Task instructions » Each line below that contains the word "message" must be copied.
──────────
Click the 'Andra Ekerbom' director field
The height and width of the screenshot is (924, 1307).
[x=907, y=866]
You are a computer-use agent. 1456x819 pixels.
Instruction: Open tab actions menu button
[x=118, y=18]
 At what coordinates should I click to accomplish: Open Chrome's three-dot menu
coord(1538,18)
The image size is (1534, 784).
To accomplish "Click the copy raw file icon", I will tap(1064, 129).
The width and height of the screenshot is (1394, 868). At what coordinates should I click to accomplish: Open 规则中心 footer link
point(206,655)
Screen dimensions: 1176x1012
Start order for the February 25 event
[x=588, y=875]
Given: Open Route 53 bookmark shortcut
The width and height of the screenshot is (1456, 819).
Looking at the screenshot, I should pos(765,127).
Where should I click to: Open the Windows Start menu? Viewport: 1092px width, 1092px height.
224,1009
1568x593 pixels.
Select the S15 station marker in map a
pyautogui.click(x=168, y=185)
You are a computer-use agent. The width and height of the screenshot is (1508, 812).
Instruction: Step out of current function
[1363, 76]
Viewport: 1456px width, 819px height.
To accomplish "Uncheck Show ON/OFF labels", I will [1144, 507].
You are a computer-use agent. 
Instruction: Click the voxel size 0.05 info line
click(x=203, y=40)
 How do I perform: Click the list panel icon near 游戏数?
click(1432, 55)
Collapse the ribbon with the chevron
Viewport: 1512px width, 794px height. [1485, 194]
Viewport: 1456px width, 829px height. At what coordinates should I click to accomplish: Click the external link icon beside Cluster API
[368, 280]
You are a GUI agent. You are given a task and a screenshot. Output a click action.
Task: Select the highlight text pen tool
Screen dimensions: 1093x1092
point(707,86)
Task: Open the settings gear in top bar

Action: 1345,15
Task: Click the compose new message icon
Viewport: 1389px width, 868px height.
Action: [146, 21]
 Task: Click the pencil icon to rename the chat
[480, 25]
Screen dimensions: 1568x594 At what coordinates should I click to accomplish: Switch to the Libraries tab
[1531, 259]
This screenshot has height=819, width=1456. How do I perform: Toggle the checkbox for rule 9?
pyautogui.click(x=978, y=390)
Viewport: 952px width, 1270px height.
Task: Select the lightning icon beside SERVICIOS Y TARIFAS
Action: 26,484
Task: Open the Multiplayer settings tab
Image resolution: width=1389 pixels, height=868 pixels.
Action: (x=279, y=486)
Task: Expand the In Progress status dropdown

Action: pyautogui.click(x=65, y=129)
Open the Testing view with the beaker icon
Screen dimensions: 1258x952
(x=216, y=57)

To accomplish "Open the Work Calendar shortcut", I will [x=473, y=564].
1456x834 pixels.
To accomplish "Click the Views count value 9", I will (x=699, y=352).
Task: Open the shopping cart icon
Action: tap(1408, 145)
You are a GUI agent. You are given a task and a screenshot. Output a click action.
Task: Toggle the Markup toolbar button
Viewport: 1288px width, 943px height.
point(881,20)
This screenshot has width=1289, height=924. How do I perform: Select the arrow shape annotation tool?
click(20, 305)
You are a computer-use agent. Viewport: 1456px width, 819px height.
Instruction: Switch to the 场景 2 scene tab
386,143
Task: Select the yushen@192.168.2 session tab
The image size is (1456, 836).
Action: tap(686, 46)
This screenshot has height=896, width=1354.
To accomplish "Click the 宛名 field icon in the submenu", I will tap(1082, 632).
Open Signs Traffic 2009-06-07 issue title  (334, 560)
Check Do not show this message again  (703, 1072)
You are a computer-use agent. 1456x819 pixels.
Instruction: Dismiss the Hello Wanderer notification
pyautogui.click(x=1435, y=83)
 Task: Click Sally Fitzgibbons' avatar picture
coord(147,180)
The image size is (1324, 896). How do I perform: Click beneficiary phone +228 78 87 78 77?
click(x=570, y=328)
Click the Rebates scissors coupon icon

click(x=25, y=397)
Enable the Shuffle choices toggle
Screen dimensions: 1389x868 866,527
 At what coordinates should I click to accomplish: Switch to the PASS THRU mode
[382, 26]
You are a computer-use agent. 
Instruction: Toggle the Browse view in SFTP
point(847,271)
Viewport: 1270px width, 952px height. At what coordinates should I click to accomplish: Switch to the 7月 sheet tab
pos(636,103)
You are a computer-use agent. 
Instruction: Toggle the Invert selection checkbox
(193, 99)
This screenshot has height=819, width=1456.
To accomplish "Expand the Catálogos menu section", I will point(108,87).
──────────
Answer for this exercise »
Task: Click the compose new message icon
Check Do not show this message again  (703, 1072)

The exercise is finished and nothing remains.